§ **Given text**:
=-=-=-=-=
Zucchini has to be one of my favorite summer vegetables and this weekend I was in luck as the farmers market was overflowing with them! Of all of the many things that there are to do with zucchini, the one that I keep coming back to time and time again is the classic zucchini bread which I end up making at least once every summer. The farmers market was also full of fresh local blueberries that I could not resist picking up and I knew what I was going to have to use them in, a blueberry zucchini bread! For the recipe, I started out with my basic zucchini bread recipe and added blueberries. Nice and simple eh? I really enjoy this zucchini bread recipe as it always comes out nice and light a moist and good! Some of the things that I like about this recipe include the use of the whole wheat flour and the vanilla yogurt to cut down on the amount of oil that is needed. I tend to use a mix of green and yellow zucchini to give the cake a nice mixture of colours and this year, with the addition of the blueberries the bread was even more colourful that usual. This blueberry zucchini bread is a perfect celebration of summers bounty and I am looking forward to enjoying it for breakfasts for the rest of the week!
=-=-=-=-=
Entries for locating words and elements
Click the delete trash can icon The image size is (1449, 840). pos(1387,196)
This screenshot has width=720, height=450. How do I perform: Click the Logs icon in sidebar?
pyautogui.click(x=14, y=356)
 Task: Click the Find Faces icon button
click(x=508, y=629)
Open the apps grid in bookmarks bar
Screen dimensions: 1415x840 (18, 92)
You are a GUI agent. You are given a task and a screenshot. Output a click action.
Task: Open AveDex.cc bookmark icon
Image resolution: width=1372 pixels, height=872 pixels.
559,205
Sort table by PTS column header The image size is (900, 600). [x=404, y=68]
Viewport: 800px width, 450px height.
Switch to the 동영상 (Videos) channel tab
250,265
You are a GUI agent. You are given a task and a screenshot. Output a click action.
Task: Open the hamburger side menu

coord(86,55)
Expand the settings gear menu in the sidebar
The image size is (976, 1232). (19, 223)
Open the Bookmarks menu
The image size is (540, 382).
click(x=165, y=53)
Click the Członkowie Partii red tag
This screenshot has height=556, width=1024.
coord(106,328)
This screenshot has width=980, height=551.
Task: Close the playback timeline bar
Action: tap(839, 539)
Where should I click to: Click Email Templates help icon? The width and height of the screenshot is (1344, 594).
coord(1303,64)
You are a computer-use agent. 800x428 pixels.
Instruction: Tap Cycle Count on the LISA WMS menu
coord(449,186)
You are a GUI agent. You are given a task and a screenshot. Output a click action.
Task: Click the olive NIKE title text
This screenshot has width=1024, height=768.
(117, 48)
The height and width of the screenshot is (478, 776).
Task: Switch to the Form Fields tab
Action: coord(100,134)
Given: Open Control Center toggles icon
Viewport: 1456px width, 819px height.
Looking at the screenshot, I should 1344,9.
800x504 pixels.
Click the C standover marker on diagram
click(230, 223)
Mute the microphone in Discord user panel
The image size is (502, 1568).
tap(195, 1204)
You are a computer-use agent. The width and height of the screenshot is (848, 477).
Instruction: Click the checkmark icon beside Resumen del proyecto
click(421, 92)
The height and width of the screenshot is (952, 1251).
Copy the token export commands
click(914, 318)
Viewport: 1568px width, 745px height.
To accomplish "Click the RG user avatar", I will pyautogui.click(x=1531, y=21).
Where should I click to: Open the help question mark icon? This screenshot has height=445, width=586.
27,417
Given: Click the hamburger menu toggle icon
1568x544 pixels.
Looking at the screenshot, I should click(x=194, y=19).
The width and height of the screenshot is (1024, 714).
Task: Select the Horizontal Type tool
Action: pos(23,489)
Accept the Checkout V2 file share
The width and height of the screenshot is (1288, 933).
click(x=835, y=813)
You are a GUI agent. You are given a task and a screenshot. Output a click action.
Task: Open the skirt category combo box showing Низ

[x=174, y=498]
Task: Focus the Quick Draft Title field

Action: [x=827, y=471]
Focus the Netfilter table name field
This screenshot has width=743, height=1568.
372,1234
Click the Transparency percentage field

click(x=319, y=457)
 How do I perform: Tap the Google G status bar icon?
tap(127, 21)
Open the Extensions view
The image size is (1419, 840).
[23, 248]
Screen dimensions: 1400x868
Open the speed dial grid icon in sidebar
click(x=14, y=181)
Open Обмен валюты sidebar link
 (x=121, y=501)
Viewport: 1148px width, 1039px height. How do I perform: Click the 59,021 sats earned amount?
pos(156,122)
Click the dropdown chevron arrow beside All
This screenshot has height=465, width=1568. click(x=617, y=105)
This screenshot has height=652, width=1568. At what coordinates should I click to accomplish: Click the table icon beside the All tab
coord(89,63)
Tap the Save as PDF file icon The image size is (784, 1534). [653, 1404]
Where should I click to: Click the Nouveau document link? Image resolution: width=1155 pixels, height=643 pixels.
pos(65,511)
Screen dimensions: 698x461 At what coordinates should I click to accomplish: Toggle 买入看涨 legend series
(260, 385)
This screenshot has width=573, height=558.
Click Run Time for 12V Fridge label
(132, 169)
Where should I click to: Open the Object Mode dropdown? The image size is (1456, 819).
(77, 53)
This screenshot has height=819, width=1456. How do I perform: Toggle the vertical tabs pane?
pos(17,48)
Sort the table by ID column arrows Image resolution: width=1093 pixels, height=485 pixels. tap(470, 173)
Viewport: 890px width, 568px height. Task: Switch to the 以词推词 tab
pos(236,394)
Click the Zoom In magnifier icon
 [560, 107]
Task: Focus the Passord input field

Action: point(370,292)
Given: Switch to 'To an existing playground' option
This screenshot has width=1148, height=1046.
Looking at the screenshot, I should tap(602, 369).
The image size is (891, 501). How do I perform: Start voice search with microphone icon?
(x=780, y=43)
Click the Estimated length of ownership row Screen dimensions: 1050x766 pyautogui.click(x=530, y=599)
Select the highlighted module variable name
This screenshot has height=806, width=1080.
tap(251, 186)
=-=-=-=-=
§ **Problems to solve**:
- 1) In the blueberry zucchini bread post, which two colors of zucchini does the writer tend to mix?
- 2) Continue the blueberry zucchini bread post from where it ends.

§ **Answers to the exercises**:
- 1) Green and yellow.

- 2)
Blueberry Zucchini Bread
ingredients
- 1 1/2 cups zucchini (grated, squeezed and drained)
- 3/4 cup brown sugar
- 1/4 cup oil
- 1/2 cup vanilla yogurt
- 1 egg
- 1 cup all purpose flour
- 3/4 cup whole wheat flour
- 1 teaspoon baking powder
- 1/2 teaspoon baking soda
- 1/2 teaspoon salt
- 1 teaspoon cinnamon
- 1 cup blueberries
- 1/2 cup pecans (chopped)
directions
- Mix the zucchini, sugar, oil, yogurt and egg in a bowl.
- Mix the flours, baking soda, baking powder, salt and cinnamon in a bowl.
- Mix the wet and dry ingredients.
- Mix in the blueberries and pecans.
- Pour the batter into a greased 9×5 inch loaf pan.
- Bake in a preheated 350F/180C oven until a toothpick pushed into the center comes out clean, about 50-70 minutes.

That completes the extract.